More is important, but these five 'rules' are a start.

jebarker

I often wonder if there's any real benefit in reading things like this. Philosophising (and meditating) without putting it into practice in your life is largely worthless, but I tend to think with ideas like this you only learn them through experience.

LVB

Over my many years I've found that mental pivots that have lasted came at completely unpredictable times. I'd hear or read something like one of these, it would resonate and get me thinking "Hmm, yeah, I should stop that", and it stuck. Presumably my brain was primed to receive the advice at that time.

sandspar

Psychologists call this the "psychological moment." You can tell a depressed friend 100 times that they should go for a walk and they'll ignore you.

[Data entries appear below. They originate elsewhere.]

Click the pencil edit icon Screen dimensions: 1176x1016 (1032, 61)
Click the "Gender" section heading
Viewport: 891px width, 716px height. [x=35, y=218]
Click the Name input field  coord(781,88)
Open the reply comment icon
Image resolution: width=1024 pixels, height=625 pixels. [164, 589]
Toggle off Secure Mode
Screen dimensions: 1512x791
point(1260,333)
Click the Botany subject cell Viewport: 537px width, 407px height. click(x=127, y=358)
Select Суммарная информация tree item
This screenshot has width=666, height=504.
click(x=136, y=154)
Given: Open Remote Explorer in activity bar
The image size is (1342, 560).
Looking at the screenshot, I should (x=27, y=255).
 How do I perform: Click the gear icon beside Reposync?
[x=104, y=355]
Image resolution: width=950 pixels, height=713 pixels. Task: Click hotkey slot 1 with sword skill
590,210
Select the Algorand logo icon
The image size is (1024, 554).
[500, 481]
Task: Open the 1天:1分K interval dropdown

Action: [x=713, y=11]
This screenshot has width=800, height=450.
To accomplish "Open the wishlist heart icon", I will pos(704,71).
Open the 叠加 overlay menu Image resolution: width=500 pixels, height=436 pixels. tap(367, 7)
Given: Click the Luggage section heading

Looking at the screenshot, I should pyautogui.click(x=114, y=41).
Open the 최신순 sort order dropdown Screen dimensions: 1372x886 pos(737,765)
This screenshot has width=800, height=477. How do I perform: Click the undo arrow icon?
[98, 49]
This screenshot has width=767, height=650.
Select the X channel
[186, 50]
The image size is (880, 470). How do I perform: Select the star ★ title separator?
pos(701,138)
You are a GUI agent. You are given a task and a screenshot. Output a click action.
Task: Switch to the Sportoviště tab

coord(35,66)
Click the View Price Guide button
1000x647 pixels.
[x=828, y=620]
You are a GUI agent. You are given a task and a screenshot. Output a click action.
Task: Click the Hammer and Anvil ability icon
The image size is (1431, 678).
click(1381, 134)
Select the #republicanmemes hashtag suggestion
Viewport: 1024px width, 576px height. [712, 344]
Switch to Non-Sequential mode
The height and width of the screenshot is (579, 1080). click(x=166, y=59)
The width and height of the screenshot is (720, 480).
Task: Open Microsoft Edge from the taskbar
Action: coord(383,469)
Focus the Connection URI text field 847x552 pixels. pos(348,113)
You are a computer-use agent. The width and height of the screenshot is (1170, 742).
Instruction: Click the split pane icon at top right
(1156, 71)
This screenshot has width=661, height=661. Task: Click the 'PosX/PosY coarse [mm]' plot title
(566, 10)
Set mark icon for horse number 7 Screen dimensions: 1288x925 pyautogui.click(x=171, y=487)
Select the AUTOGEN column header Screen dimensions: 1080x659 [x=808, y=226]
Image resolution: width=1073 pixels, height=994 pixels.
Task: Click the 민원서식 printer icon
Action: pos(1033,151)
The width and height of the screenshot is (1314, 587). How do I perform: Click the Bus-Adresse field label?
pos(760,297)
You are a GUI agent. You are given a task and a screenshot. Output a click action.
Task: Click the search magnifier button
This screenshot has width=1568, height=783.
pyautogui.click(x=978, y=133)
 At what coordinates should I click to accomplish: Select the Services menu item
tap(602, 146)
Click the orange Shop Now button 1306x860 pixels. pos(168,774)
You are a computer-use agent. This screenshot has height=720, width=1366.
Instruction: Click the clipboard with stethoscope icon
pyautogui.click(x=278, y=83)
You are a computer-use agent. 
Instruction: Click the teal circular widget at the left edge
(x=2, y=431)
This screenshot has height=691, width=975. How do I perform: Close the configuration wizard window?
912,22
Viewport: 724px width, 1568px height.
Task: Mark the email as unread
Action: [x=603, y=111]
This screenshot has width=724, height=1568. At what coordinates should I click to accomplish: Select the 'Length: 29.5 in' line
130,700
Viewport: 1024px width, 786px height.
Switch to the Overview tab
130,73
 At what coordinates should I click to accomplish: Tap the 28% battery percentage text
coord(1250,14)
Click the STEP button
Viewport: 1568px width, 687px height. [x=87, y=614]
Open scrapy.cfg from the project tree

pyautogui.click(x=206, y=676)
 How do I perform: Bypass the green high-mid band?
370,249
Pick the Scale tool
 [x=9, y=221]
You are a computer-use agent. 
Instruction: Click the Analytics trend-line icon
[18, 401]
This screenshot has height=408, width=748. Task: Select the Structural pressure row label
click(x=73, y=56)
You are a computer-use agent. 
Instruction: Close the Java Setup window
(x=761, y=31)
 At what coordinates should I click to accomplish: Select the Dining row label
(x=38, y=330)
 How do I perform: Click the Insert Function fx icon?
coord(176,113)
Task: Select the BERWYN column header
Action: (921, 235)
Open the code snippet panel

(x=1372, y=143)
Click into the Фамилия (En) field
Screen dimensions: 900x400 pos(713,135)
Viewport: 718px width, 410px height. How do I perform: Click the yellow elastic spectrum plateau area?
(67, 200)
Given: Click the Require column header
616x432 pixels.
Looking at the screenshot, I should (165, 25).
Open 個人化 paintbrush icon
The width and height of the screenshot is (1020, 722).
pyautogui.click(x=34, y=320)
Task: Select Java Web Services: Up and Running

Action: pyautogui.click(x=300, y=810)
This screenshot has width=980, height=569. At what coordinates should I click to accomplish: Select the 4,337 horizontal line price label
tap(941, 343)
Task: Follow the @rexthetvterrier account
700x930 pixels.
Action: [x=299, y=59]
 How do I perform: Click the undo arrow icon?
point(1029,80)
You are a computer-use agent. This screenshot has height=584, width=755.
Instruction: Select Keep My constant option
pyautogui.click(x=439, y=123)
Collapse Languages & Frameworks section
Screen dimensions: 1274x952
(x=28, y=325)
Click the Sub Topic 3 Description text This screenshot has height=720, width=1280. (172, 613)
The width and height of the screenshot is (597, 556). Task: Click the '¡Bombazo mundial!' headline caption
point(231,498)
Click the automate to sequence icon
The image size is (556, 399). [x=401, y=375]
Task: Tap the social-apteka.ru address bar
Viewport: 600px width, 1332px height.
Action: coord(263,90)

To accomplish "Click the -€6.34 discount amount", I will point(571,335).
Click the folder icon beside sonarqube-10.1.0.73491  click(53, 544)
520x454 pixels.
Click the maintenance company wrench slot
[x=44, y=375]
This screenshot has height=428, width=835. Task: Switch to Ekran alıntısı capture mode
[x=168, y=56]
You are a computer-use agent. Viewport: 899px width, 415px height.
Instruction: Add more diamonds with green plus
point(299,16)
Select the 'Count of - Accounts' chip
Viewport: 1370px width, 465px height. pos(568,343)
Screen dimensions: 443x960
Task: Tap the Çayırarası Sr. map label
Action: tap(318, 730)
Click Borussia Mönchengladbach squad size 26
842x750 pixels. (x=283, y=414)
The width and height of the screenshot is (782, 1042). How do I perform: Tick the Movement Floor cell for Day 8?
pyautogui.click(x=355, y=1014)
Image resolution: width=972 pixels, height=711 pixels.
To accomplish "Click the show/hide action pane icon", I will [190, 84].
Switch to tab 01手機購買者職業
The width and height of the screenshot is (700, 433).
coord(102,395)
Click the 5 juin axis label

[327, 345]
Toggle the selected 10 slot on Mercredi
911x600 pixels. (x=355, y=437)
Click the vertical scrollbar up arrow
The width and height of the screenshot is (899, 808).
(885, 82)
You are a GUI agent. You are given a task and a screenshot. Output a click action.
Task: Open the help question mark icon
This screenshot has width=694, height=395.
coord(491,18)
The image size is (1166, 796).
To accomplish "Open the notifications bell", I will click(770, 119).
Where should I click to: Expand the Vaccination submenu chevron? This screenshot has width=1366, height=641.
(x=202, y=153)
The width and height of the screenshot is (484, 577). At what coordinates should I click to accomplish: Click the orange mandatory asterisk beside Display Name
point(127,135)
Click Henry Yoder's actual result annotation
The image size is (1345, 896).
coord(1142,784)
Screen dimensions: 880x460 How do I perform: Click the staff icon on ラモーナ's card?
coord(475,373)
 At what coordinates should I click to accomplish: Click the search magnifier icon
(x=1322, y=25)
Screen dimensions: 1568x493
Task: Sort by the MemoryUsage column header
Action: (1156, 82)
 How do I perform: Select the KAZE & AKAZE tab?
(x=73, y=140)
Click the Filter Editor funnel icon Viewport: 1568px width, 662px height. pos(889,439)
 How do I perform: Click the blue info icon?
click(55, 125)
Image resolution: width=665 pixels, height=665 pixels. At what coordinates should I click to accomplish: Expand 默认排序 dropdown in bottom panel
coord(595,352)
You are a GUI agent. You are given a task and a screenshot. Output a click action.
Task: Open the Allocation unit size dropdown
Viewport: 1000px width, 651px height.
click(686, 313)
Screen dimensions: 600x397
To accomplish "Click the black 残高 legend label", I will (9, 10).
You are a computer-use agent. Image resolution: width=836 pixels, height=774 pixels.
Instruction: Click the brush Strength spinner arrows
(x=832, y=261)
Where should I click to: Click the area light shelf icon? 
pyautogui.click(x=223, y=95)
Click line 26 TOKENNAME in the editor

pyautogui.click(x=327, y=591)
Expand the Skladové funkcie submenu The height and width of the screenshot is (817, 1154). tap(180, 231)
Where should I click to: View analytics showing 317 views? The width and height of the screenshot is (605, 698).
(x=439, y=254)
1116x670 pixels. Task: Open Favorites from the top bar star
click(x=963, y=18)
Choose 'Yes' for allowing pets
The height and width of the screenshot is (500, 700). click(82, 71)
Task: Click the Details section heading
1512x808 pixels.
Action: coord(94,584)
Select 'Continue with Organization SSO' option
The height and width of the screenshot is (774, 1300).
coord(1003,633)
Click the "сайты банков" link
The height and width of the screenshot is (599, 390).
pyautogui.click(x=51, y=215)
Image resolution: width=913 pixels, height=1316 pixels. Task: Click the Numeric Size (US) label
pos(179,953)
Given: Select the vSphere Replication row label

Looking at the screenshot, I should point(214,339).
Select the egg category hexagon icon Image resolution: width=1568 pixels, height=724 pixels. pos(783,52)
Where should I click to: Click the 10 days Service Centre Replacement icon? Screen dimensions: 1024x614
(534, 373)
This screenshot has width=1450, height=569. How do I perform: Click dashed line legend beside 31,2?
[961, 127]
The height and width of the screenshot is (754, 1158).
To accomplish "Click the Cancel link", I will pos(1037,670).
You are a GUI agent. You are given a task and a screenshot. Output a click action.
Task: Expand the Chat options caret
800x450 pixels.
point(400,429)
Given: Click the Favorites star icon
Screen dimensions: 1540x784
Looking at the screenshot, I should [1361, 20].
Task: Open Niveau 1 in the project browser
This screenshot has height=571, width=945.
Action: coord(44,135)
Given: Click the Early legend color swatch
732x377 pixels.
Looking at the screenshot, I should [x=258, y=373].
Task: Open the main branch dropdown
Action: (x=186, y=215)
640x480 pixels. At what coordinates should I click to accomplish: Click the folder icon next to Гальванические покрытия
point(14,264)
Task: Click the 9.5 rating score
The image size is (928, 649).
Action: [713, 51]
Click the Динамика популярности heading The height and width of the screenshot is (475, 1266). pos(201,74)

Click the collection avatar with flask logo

Then for some reason the 101st time it sinks in, they go for a walk and lo, they feel better. Psychological moment applies to all sorts of changes. Telling your abused friend that they should take the kids and leave, telling your aging dad that it's time he gives up his driver's license, asking your husband to stop interrupting you. 100 times they ignore it, 101st time it clicks. Everything is timing.